§ **WRITTEN INSTRUCTION**: Count the lines in the rows below that contain the string "width", treating uppercase and lowercase letters as different. Reply with the number alone.

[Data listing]
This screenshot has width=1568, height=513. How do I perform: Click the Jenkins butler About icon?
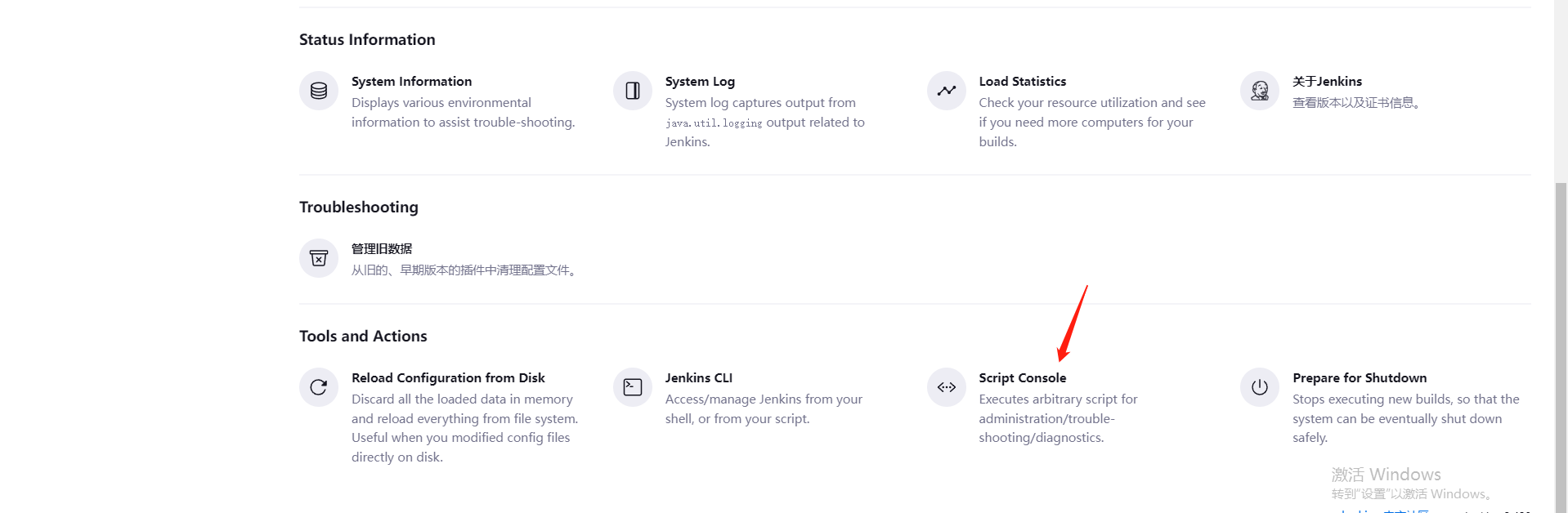1260,91
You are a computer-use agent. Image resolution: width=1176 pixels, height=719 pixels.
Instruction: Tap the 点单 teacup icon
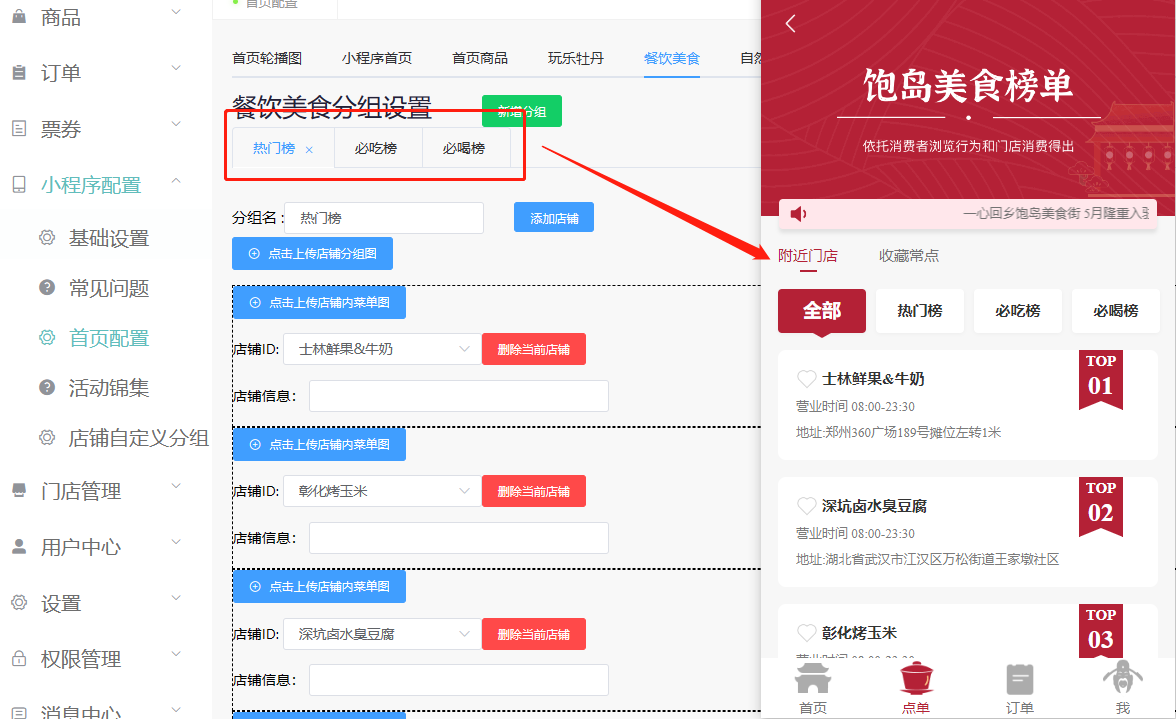915,680
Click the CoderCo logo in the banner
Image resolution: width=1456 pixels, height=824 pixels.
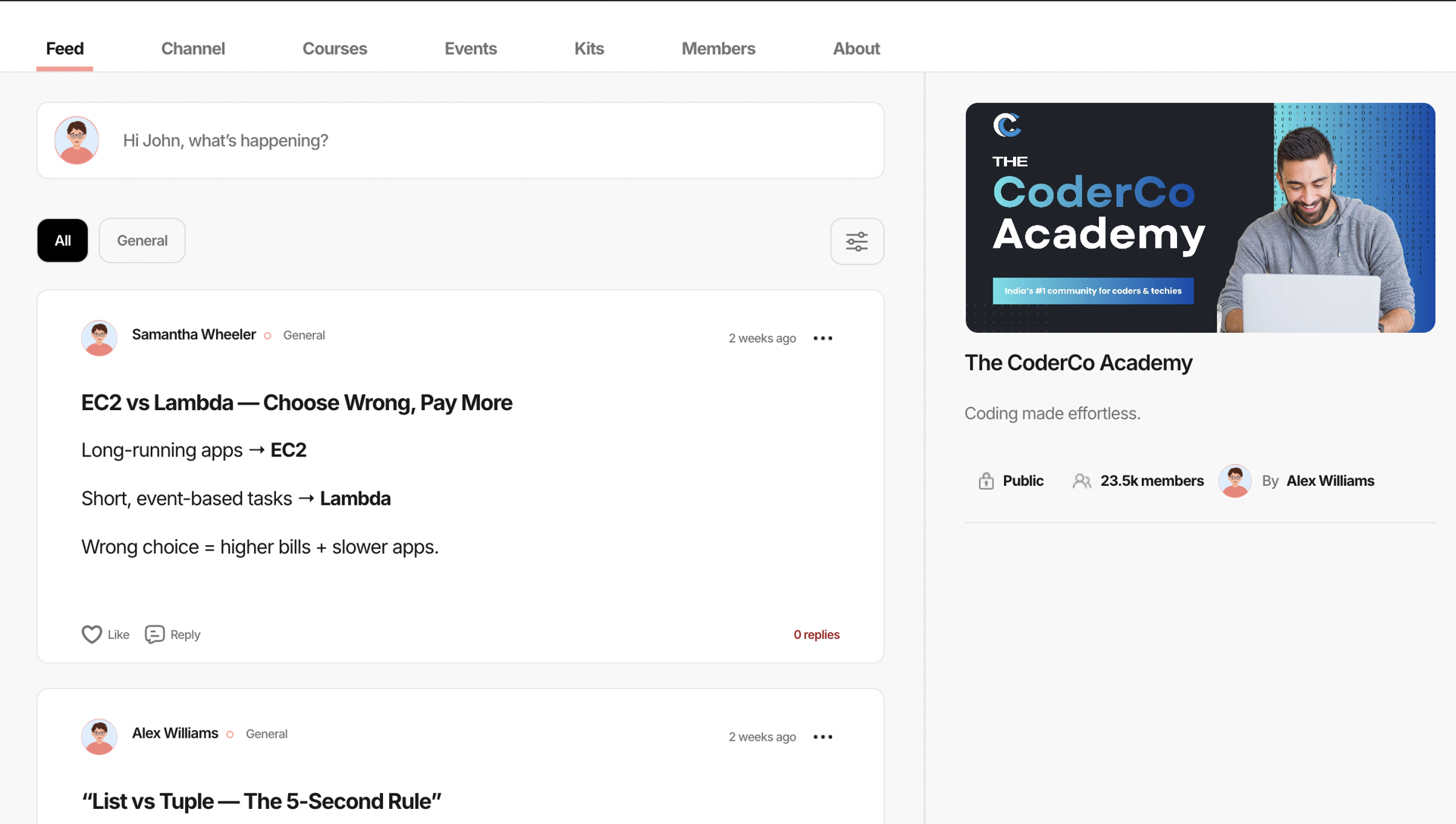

§ **EXERCISE OUTPUT**: 3